The Internet absolutely should be classified as a public utility, but the services on it should never be considered as such.

Telephones are a public utility, but a conference room service is not. This is by design, because the conference room service isn't integral to having a telephone system, but having a telephone system is integral to having a conference room service.

Likewise, the Internet is integral to accessing all of the sites that you visit, but all of the sites that you visit are not integral to the existence and continued functioning of the Internet.

You're suggesting that once a privately owned website grows large enough, that the private entity controlling should lose control of the service they created. I am curious where you would draw the line. If Facebook and Twitter are Public Utilities, what about Reddit? What about that web forum you're running in AWS that just hit 10,000 active users? What about a popular personal blog with server-side comments?

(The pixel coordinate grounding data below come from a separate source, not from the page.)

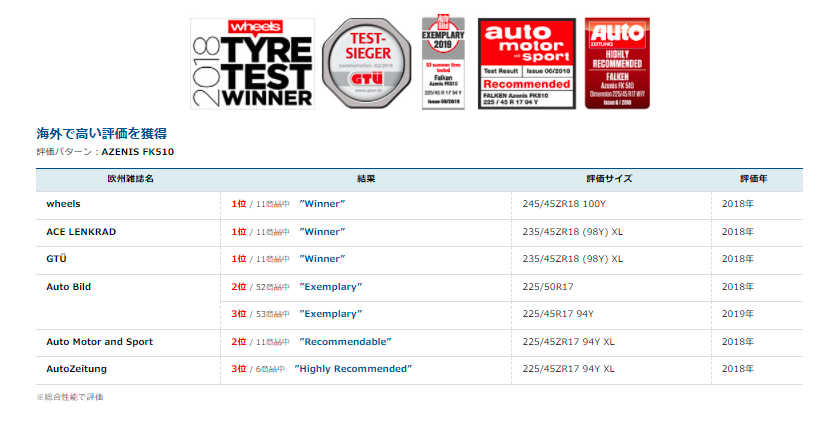Select the AutoZeitung row label
The image size is (828, 421).
coord(76,369)
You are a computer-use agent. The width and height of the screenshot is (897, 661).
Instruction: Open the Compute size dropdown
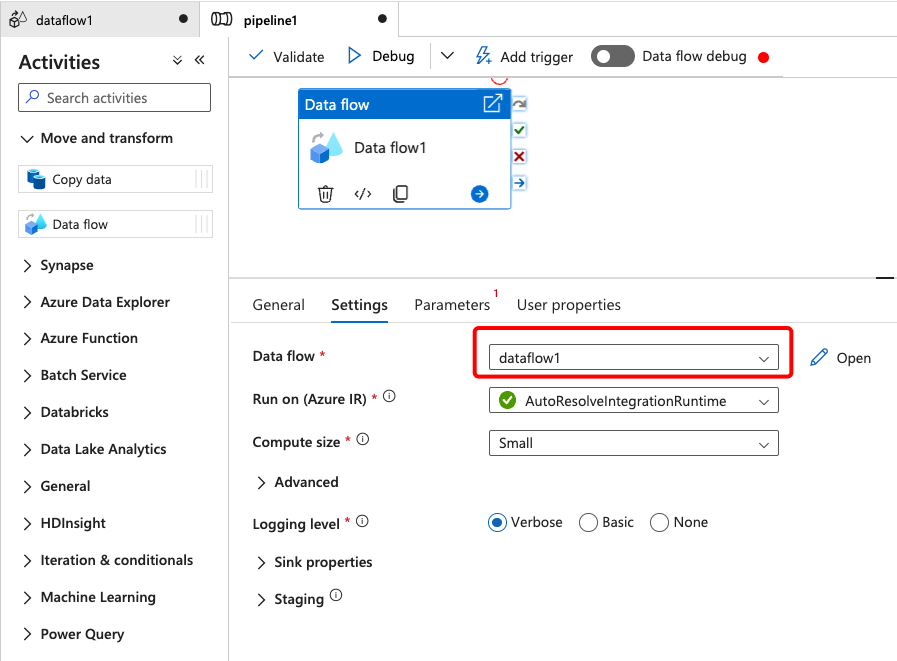click(633, 443)
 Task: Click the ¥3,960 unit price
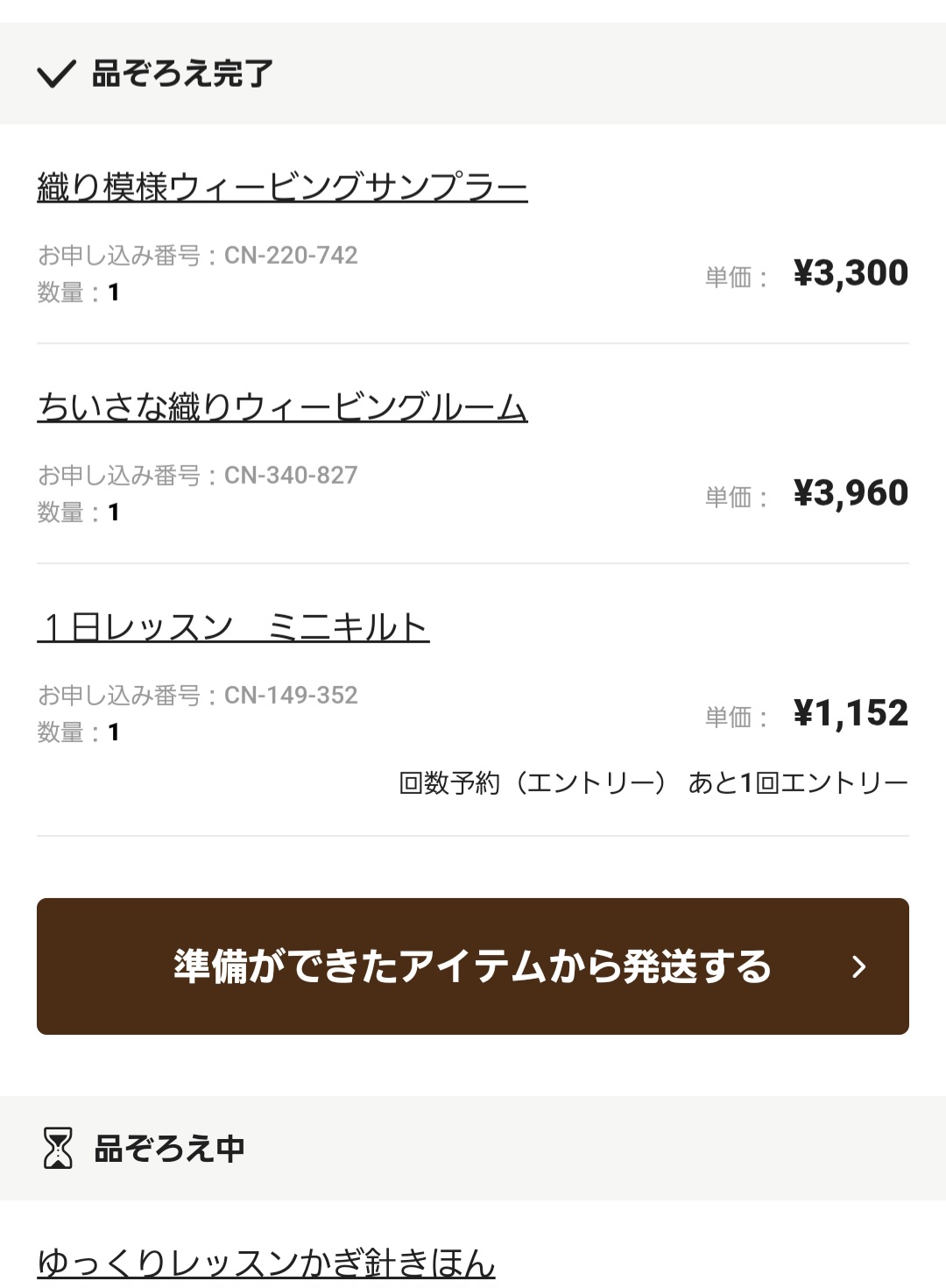coord(851,493)
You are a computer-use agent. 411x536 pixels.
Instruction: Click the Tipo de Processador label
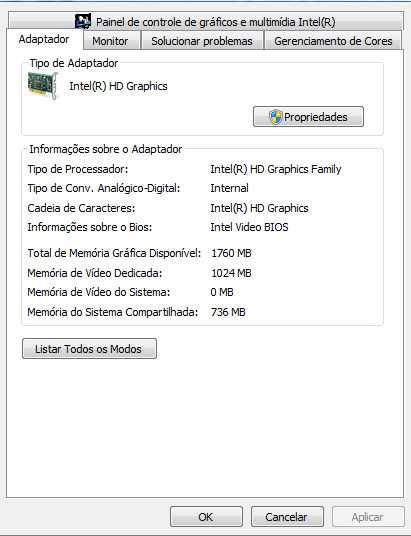tap(78, 169)
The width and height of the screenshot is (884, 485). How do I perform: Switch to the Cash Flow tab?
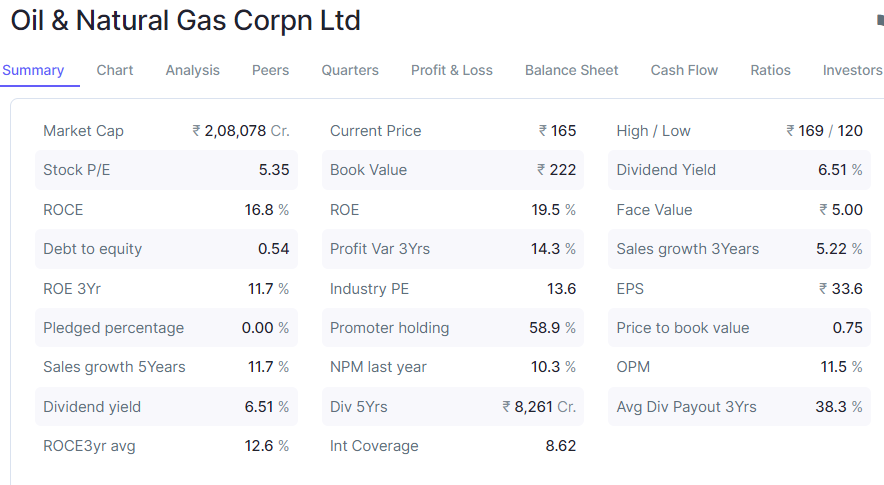(684, 70)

Classifying individual websites as public utilities was never the mission of net neutrality to begin with, and could actually be harmful. If such rules were to exist, all of the content-based censorship arguments against Facebook and Twitter for removing hate-speech from their platforms would be validated, because as public utilities these websites would have no right to moderate their own platforms anymore without government oversight.

Furthermore, it would give our government control over social networks, as they are now a highly-regulated public utility.

And how messy would it be for a website like Facebook to many any major change to their platform once such a rule took effect? By classifying it as a Public Utility, any feature Facebook added would be unable to be removed without a plausible argument that users were being robbed of utility. This would kill innovation, because why would any website implement a feature when doing so could result in immediate lawsuits, and the removal of such a feature once launched would be virtually impossible without legal consequences?